The China Securities Regulatory Commission (CSRC) green-lit only four IPOs last week, after cutting down approved cases from 10 to 7 in the previous week.

The four companies will raise no more than 1.5 billion yuan ($220 million), plummeting from the 2.3 billion yuan approved a week earlier, according to statements from the CSRC. Dining chain Guangzhou Restaurant Co and chemical material manufacturer Tangshan Sunfar Silicon Industry Co will list on the Shanghai main board.

Despite the slowdown on approval, the A-share market is not expected to see an overall hiatus on new share issuance, reported China Business News citing a source close to the matter.

The IPO curb reflects the regulator's determination to stabilize market expectations in the midst of potential risks such as share pledge, Wang Sheng, chief strategic analyst with Shenwan & Hongyuan Securities, told the newspaper.

The move comes as lock-up shares worth about 50.75 billion yuan are becoming eligible for trading this week.

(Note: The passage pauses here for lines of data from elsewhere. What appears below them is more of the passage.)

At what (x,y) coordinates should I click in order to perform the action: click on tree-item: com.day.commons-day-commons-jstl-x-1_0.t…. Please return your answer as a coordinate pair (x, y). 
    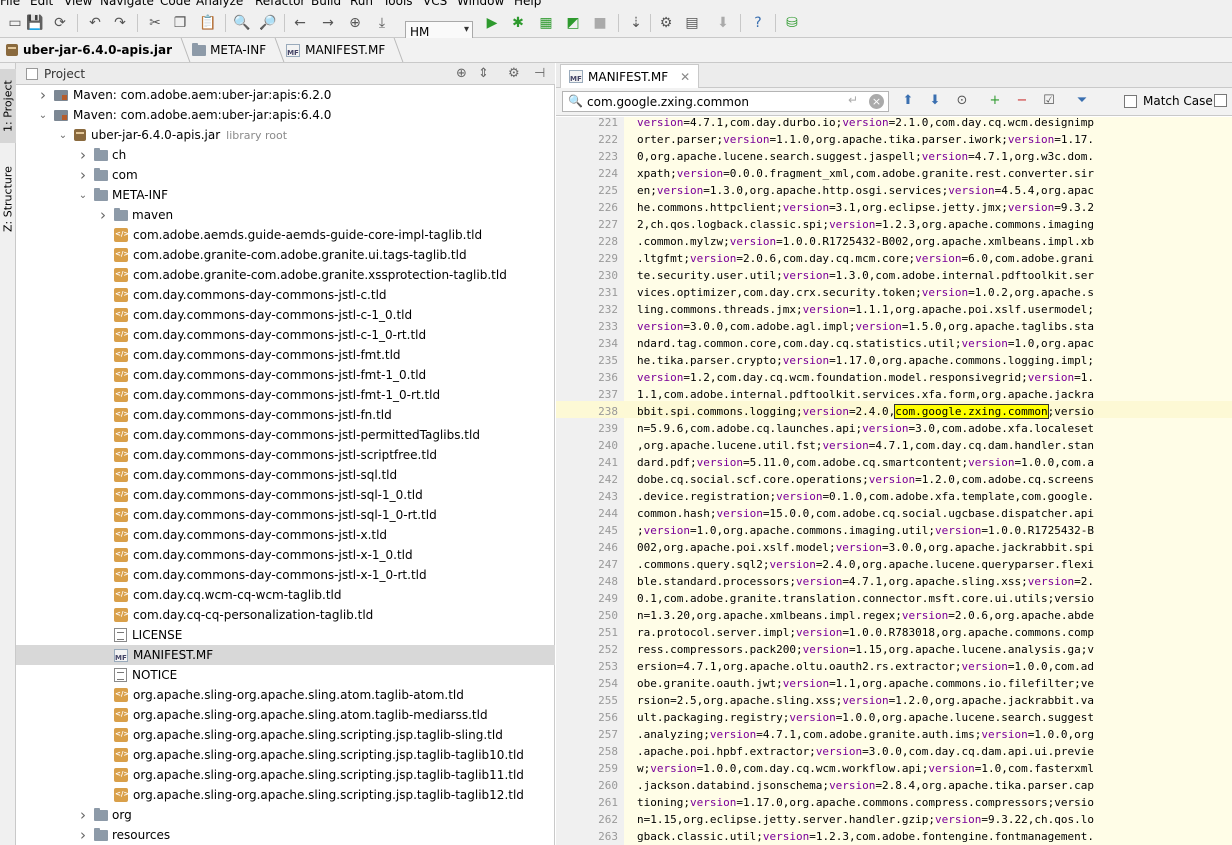
    Looking at the image, I should click on (286, 555).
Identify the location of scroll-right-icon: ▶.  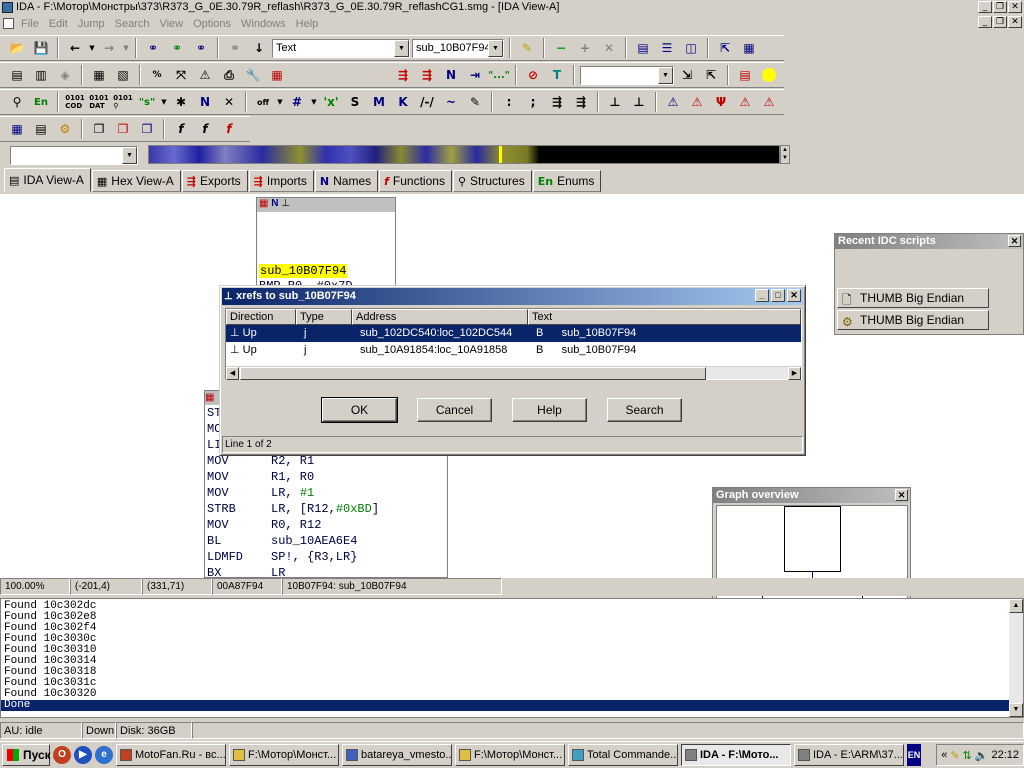
(794, 374).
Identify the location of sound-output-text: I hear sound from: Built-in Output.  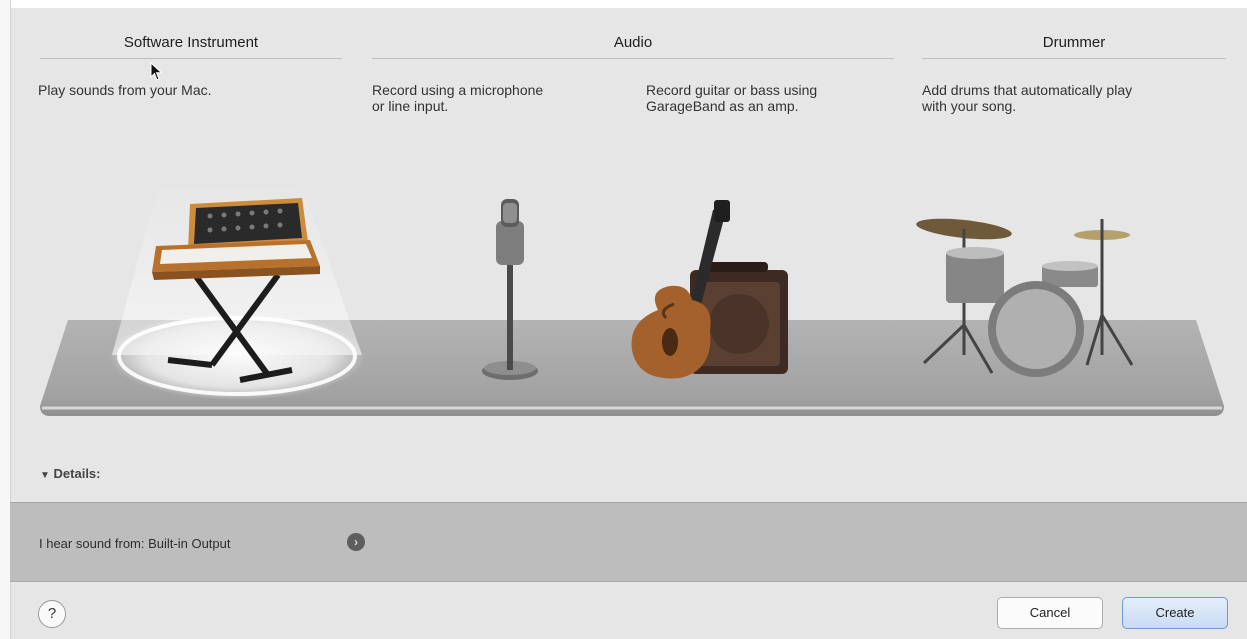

According to A-share rules, major shareholders must wait one to two years before they are permitted to sell their shares.

The CSRC has recently added restrictive measures on stock-selling by big shareholders. Shares transferred through block trades should be below 2 percent of a company's total in any 90 days, under the new rule.

The CSRC has approved 199 IPOs to raise no more than 100.4 billion yuan so far this year.